I tried to reproduce this, and wasn't able to get the pattern match to work, but given that the task comes up differently each time, I do believe that given enough runs of the task I might wind up with the results you saw.

This makes sense to me, and I've seen this suggested elsewhere in the support boards. Can I clarify that the steps below are what you are imagining?

prodigy dataset insult_bootstrap
grep -i -E 'list|of|insult|words' inputfile.jsonl | prodigy mark insult_bootstrap --label INSULT --view-id classification
prodigy textcat.batch-train insult_bootstrap en_core_web_lg --output insult_bootstrap_model

Now I have a a model that's pre-trained on the insult label words.
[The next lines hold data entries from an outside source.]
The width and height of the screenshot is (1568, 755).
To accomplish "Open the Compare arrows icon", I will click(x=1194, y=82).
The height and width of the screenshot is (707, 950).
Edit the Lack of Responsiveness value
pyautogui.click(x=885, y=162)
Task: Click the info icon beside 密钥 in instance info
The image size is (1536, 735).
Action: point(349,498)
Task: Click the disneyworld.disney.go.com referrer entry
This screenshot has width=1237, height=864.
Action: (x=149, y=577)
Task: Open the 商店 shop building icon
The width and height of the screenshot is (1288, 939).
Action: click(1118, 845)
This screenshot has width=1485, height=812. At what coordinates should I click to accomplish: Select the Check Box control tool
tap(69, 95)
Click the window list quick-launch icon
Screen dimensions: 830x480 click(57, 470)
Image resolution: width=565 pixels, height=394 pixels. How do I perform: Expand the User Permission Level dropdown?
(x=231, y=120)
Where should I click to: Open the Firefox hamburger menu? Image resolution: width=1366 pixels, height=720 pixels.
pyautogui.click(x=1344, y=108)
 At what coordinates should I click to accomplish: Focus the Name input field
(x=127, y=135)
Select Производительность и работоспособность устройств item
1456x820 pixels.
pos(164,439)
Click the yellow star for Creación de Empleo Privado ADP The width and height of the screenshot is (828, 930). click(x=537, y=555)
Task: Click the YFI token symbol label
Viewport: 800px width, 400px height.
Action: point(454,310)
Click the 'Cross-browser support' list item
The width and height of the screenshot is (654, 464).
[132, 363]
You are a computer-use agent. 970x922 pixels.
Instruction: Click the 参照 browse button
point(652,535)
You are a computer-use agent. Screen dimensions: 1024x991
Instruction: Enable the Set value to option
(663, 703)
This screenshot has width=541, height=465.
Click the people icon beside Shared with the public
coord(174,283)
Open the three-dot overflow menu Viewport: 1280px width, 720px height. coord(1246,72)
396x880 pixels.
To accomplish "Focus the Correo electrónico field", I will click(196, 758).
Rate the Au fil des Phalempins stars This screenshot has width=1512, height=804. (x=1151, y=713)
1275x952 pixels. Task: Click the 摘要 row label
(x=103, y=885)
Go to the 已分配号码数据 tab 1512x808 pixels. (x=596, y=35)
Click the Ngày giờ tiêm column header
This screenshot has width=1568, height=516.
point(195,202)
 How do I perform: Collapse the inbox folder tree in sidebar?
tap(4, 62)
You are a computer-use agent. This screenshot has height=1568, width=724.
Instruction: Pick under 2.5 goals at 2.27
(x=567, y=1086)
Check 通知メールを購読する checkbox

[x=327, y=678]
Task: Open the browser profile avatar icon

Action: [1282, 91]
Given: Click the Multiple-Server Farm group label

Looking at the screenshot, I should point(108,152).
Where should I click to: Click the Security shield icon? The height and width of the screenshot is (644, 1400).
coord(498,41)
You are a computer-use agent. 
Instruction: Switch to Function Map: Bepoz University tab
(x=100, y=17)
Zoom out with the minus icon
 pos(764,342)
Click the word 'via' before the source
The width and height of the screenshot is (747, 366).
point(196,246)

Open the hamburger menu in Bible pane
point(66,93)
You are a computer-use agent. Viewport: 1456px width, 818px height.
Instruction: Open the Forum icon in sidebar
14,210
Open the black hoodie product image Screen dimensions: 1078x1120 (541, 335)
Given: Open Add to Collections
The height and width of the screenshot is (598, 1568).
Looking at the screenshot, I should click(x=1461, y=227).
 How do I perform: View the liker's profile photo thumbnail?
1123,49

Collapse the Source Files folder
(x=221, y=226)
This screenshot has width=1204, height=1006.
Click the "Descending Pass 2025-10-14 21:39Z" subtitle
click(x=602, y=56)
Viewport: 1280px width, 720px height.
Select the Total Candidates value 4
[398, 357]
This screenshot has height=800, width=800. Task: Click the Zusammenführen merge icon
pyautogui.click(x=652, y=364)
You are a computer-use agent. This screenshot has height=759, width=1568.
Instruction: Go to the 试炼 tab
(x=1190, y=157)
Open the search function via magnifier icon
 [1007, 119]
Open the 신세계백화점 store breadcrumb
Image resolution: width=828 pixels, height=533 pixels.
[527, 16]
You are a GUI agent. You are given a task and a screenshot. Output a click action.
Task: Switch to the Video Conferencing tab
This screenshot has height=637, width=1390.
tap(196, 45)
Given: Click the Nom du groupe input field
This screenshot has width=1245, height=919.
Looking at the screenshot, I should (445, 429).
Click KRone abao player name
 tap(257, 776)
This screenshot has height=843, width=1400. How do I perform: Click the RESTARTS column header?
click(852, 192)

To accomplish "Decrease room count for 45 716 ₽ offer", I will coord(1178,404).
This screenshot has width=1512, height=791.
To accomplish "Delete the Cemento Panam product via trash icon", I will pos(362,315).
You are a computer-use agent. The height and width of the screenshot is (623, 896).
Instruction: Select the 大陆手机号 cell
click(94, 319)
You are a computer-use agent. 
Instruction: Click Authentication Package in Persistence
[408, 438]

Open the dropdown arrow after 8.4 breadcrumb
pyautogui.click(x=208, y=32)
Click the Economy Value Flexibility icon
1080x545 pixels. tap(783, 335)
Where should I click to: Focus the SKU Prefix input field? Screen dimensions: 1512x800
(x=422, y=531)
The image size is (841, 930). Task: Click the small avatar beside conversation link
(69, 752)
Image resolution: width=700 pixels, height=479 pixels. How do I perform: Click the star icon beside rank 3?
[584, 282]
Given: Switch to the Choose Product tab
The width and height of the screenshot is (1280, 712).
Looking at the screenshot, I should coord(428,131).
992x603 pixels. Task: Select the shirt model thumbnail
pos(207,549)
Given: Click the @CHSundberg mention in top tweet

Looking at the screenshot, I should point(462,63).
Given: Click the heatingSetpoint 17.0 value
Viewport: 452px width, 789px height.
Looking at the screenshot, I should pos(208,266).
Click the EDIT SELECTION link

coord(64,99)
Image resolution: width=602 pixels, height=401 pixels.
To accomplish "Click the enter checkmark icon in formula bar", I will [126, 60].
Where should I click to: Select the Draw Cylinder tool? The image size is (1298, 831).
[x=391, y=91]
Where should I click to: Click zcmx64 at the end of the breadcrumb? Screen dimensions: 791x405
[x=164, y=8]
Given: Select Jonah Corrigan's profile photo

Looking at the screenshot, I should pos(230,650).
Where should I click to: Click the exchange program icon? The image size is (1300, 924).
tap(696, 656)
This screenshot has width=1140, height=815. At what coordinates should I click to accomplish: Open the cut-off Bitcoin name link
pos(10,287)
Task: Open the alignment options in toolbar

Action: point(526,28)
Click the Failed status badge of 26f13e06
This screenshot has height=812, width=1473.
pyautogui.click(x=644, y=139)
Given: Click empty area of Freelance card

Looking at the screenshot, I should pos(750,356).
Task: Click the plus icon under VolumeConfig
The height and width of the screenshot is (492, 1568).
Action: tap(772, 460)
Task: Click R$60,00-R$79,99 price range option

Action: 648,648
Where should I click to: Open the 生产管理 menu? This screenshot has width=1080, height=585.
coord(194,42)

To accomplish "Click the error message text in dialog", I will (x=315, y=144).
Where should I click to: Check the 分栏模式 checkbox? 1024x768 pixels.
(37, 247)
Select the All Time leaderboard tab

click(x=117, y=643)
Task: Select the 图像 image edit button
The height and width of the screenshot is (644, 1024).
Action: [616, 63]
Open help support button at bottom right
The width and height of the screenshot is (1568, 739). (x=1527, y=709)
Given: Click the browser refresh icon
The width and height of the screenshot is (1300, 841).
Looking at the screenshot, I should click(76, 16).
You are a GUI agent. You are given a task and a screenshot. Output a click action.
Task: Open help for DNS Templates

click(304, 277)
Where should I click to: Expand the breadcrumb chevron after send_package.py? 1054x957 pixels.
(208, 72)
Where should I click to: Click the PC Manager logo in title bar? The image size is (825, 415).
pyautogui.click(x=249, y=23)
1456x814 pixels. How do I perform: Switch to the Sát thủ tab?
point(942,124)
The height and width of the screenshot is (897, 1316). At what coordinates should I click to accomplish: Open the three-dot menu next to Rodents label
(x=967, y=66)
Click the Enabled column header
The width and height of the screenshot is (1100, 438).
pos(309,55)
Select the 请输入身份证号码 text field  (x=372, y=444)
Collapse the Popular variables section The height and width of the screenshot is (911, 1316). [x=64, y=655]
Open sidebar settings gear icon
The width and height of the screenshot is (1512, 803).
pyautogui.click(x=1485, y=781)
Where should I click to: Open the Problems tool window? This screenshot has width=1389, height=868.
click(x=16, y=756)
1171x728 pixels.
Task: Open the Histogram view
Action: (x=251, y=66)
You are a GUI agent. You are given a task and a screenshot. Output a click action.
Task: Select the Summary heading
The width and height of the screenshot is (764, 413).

This will be used for a regular training round:

prodigy dataset insult
prodigy textcat.teach insult ./insult_bootstrap_model --label INSULT
prodigy textcat.batch-train insult ./insult_bootstrap_model --output insult_model

Does this look right? A few clarifications:

  1. Is the idea correct to filter down to more likely correct cases, annotate on a dedicated label, and then export a trained model? Or is this really a more simple process where I can do this entire process within one dataset?
  2. Should I have imported the insult_bootstrap dataset into the insult dataset to train the actual/final model on those annotations also?
  3. Should bot the textcat.teach and textcat.batch-train use the exported insult_bootstrap_model as their starting model?

Thanks again for your help with this!